Showing posts with label toolmarks. Show all posts
Showing posts with label toolmarks. Show all posts

Saturday, September 03, 2022

LNK Builders

I've blogged a bit...okay, a LOT...over the years on the topic of parsing LNK files, but a subject I really haven't touched on is LNK builders or generators. This is actually an interesting topic because it ties into the cybercrime economy quite nicely. What that means is that there are "initial access brokers", or "IABs", who gain and sell access to systems, and there are "RaaS" or "ransomware-as-a-service" operators who will provide ransomware EXEs and infrastructure, for a price. There are a number of other for-pay services, one of which is LNK builders.

In March, 2020, the Checkpoint Research team published an article regarding the mLNK builder, which at the time was version 2.2. Reading through the article, you can see that the building includes a great deal of functionality, there's even a pricing table. Late in July, 2022, Acronis shared a YouTube video describing how version 4.2 of the mLNK builder available.

In March, 2022, the Google TAG published an article regarding the "Exotic Lily" IAB, describing (among other things) their use of LNK files, and including some toolmarks (drive serial number, machine ID) extracted from LNK metadata. Searching Twitter for "#exoticlily" returns a number of references that may lead to LNK samples embedded in archives or ISO files. 

In June, 2022, Cyble published an article regarding the Quantum LNK builder, which also includes features and pricing scheme for the builder. The article indicates a possible connection between the Lazarus group and the Quantum LNK builder; similarities in Powershell scripts may indicate this connection.
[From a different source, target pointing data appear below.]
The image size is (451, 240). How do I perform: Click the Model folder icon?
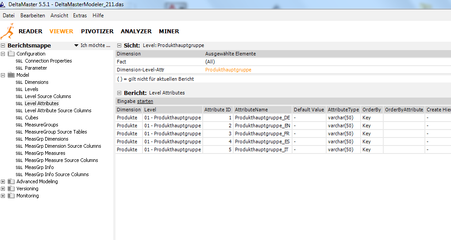[11, 75]
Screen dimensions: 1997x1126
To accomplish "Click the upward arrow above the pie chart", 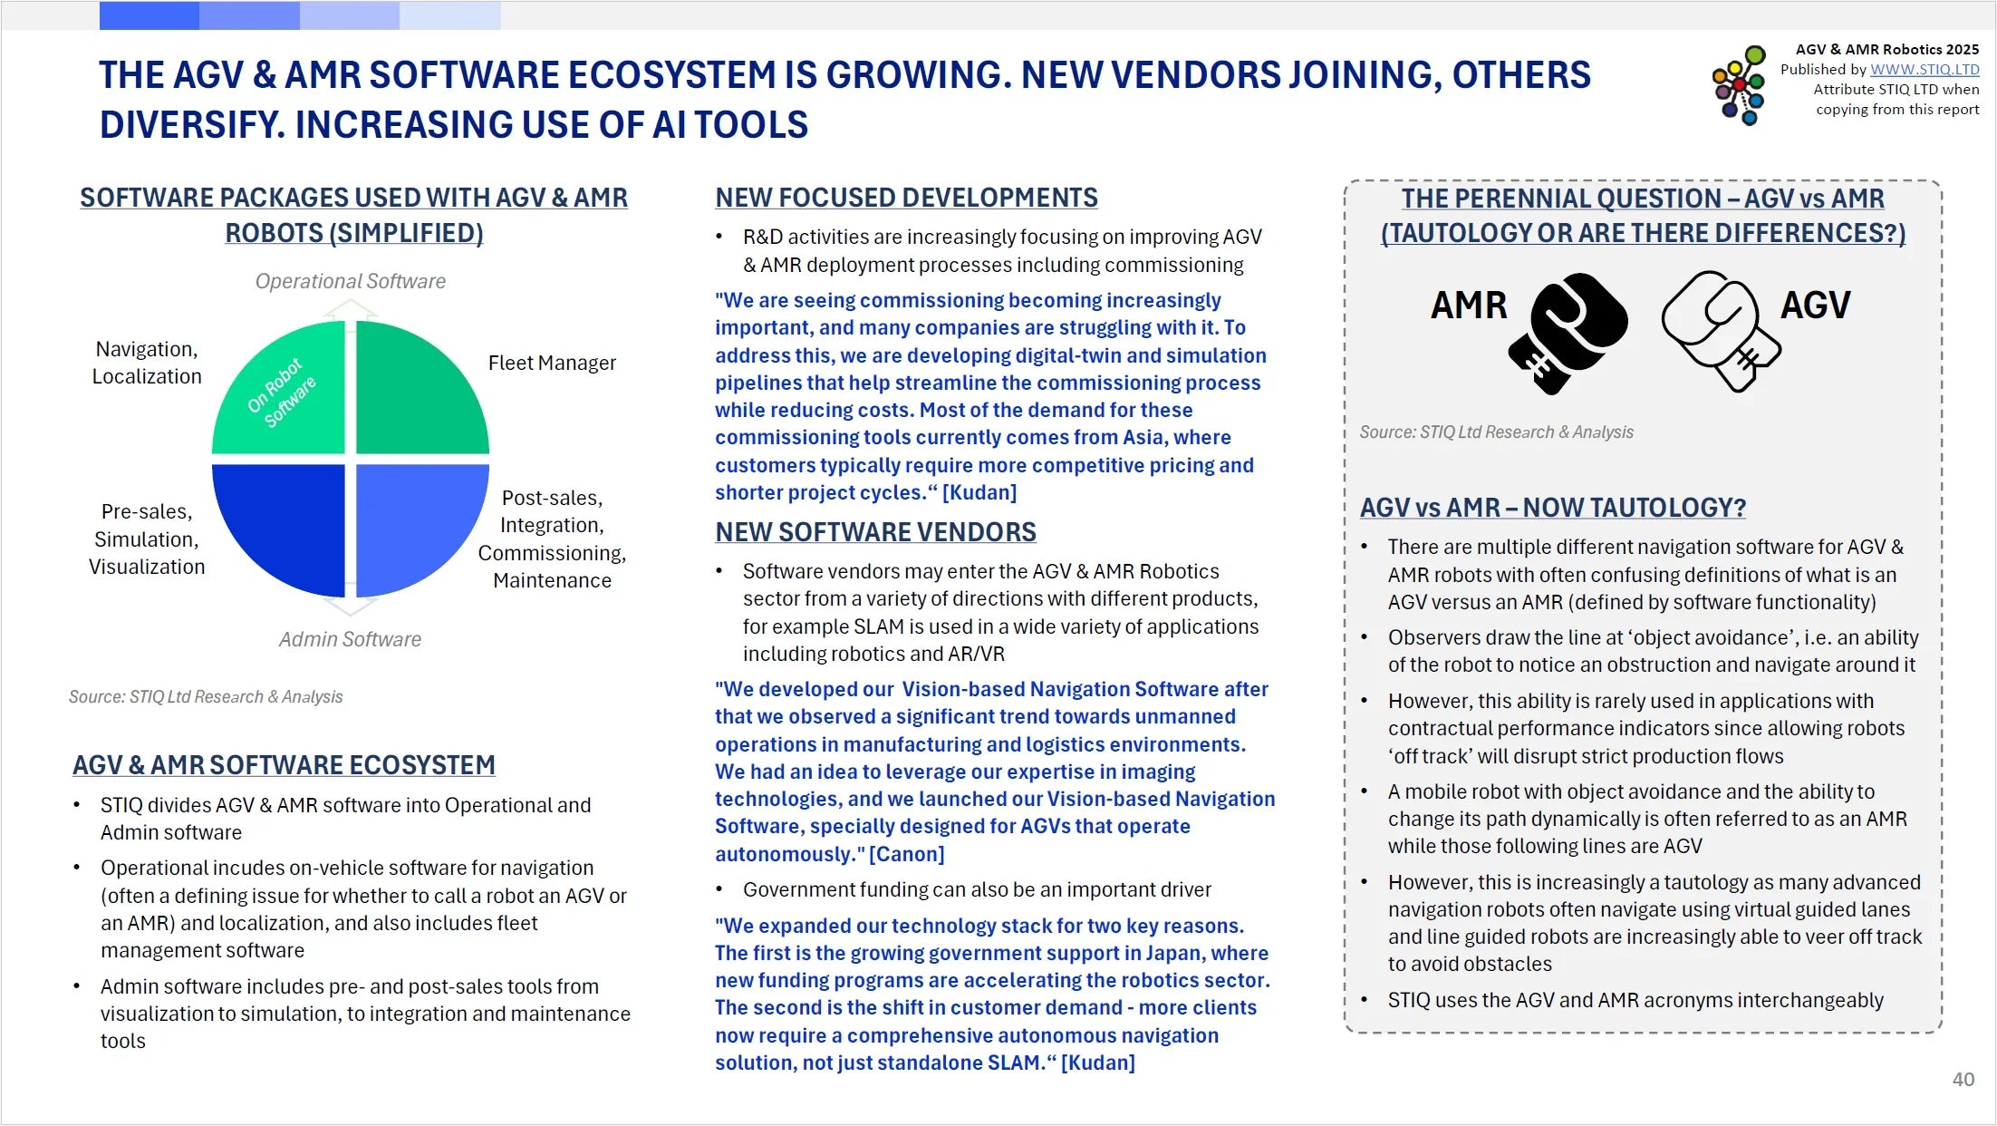I will click(x=350, y=309).
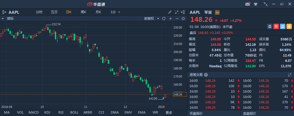
Task: Collapse the right quote panel
Action: click(x=183, y=12)
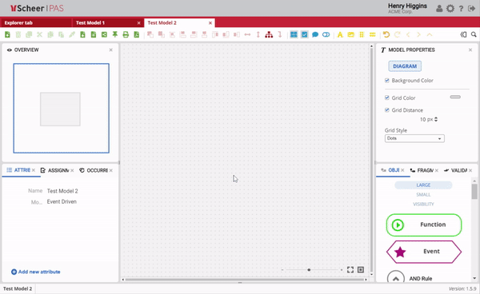The height and width of the screenshot is (294, 480).
Task: Open the Grid Style dropdown
Action: (414, 138)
In August, 2022, SentinelLabs published an article that mentioned both the mLNK and Quantum builders. This is not to suggest that these are the only LNK builders or generators available, but it does speak to the prevalence of this "*-as-a-service" offering, particularly as some threat actors move away from the use of "weaponized" (via macros) Office documents, and toward the use of archives, ISO/IMG files, and embedded LNK files.

Freeware Options
In addition to creating shortcuts through the traditional means (i.e., right-clicking in a folder, etc.), there are a number of freely available tools that allow you to create malicious LNK files. However, from looking at them, there's little available to indicate that they provide the same breadth of capabilities as the for-pay options listed earlier in this article. Here's some of the options I found:

lnk-generator (circa 2017)
Booby-trapped shortcut (circa 2017) - includes script
LNKUp (circa 2017) - LNK data exfil payload generator
lnk-kisser (circa 2019) - payload generator
pylnk3 (circa 2020) - read/write LNK files in Python
SharpLNKGen-UI (circa 2021) - expert mode includes use of ADSs (Github)
Haxx generator (circa 2022) - free download
lnkbomb - Python source, EXE provided
lnk2pwn (circa 2018) - EXE provided
embed_exe_lnk - embed EXE in LNK, sample provided 

Next Steps
So, what's missing in all this is toolmarks; with all these options, what does the metadata from malicious LNK files created using the builders/generators look like? Is it possible that given a sample or enough samples, we can find toolmarks that allow us to understand which builder was used?

Consider this file, for example, which shows the parsed metadata from several samples (most recent sample begins on line 119). The first two samples, from Mandiant's Cozy Bear article, are very similar; in fact, they have the same volume serial number and machine ID. The third sample, beginning on line 91, has a lot of the information we'd look to use for comparison removed from the LNK file metadata; perhaps the description field could be used instead, along with specific offsets and values from the header (given that the time stamps are zero'd out). In fact, besides zero'd out time stamps, there's the SID embedded in the LNK file, which can be used to narrow down a search.

The final sample is interesting, in that the PropertyStoreDataBlock appears to be well-populated (unlike the previous samples in the file), and contains information that sheds light on the threat actor's development environment.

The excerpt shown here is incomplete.